Written exercise: Return each line of the records that contains the word "Task".
+ + + + + + +
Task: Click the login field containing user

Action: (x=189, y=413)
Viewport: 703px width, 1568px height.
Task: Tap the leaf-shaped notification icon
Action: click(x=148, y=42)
+ + + + + + +
Final result:
Task: Click the login field containing user
Task: Tap the leaf-shaped notification icon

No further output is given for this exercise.